Cohors prima Raetorum equitata ("1st part-mounted Cohort of Raeti") was a Roman auxiliary mixed infantry and cavalry regiment. It is named after the Raeti nation, which dominated the eponymous province Raetia, which comprised much of modern Switzerland and Germany south of the river Danube. The Raeti originally spoke a non Indo-European language closely related to Etruscan. However, by the time their territory was annexed by Rome under founder-emperor Augustus (16 BC), they had become largely Celtic-speaking through contact with neighbouring peoples such as the Vindelici. Finally, during the centuries of Roman rule, they became Latin speakers: their distinctive provincial patois survives today in the form of the Rhaeto-Romance languages.

According to Holder, a total of 12 Raetorum cohortes appear to have been raised, 10 of them not later than the rule of Claudius (41-54) and 2 shortly after 70 AD. But there is dispute about how many regiments survived into the 2nd century. This is due to confusion about how many regiments shared the name I Raetorum because the name is attested in three provinces in roughly the same periods. It has been suggested there were as many as three such regiments in the 2nd century in Cappadocia, Raetia and Germania Inferior. Holder appears to follow this. Spaul suggests it was a single unit, I Raetorum equitata c.R., being moved about frequently. Here the 3-unit theory is followed. The c.R. title only appears in Germania Inferior so the unit there is called cohors I Raetorum equitata c.R. The unit in Cappadocia, the subject of this article, was also equitata, and so is denoted cohors I Raetorum equitata. The unit in Raetia is denoted simply cohors I Raetorum as there is no evidence it was equitata.

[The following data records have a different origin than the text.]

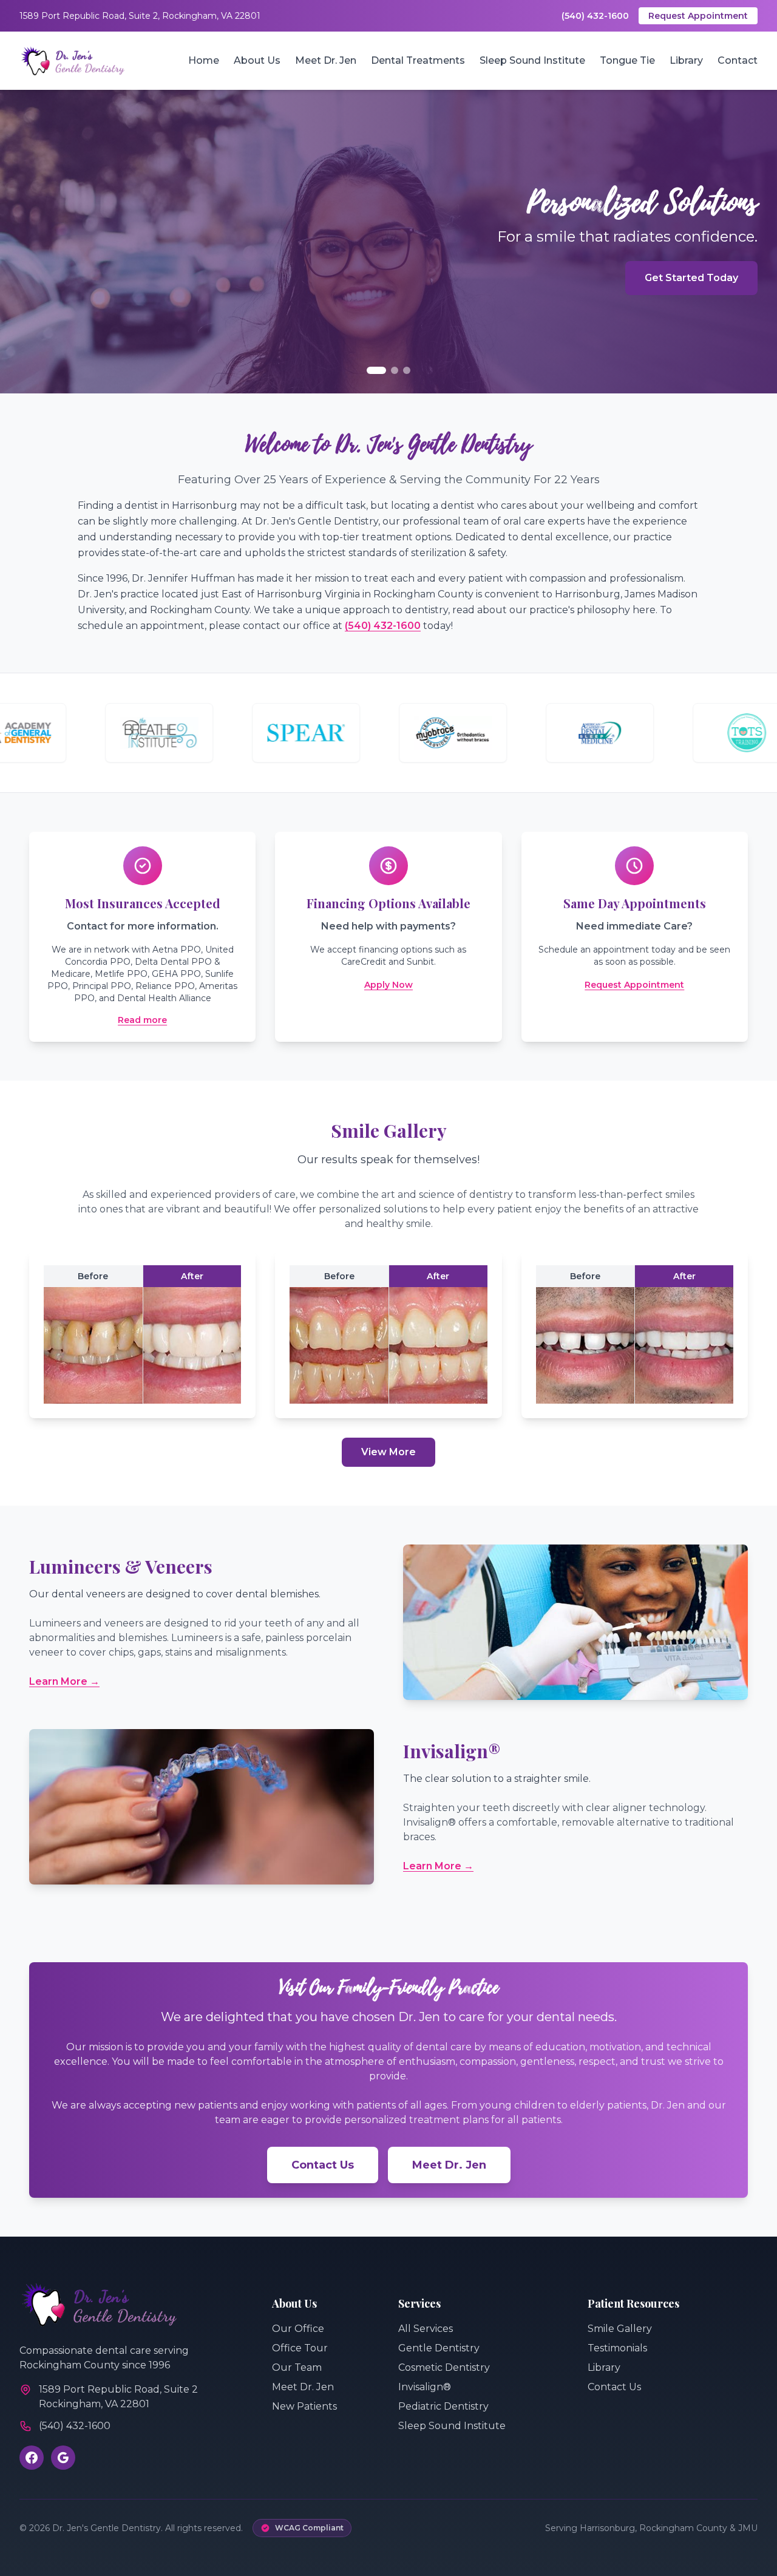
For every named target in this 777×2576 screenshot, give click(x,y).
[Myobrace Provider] (391, 732)
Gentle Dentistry (439, 2348)
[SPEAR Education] (244, 732)
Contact (738, 60)
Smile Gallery (620, 2328)
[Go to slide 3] (406, 370)
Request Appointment (698, 15)
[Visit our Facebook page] (31, 2457)
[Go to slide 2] (394, 370)
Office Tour (300, 2348)
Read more (142, 1019)
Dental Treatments (418, 60)
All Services (425, 2328)
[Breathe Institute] (97, 732)
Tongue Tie (627, 60)
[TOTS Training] (685, 732)
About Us (257, 60)
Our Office (298, 2328)
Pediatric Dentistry (443, 2406)
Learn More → (64, 1681)
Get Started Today (691, 278)
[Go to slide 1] (376, 370)
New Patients (304, 2406)
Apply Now (388, 984)
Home (203, 60)
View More (388, 1452)
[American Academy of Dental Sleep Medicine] (538, 732)
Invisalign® (424, 2387)
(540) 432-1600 (595, 15)
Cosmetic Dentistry (444, 2367)
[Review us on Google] (63, 2457)
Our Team (297, 2367)
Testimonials (617, 2348)
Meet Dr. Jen (325, 60)
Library (686, 60)
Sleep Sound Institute (532, 60)
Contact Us (322, 2165)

The regiment was probably raised shortly after 70 AD. It first appears in the datable epigraphic record in 75, when it was based in Moesia. Not later than 135 it was transferred to Cappadocia. In 135 it was part of the force deployed against an Alan invasion by the provincial governor and historian Arrian. It was then transferred, by 148, to Asia province. It was probably still there in 240-4, the time of its last datable inscription, a votive stone at Eumenia (Ishekli, Turkey). By this time it had acquired the honorific title Gordiana (from the emperor Gordian I r. 238).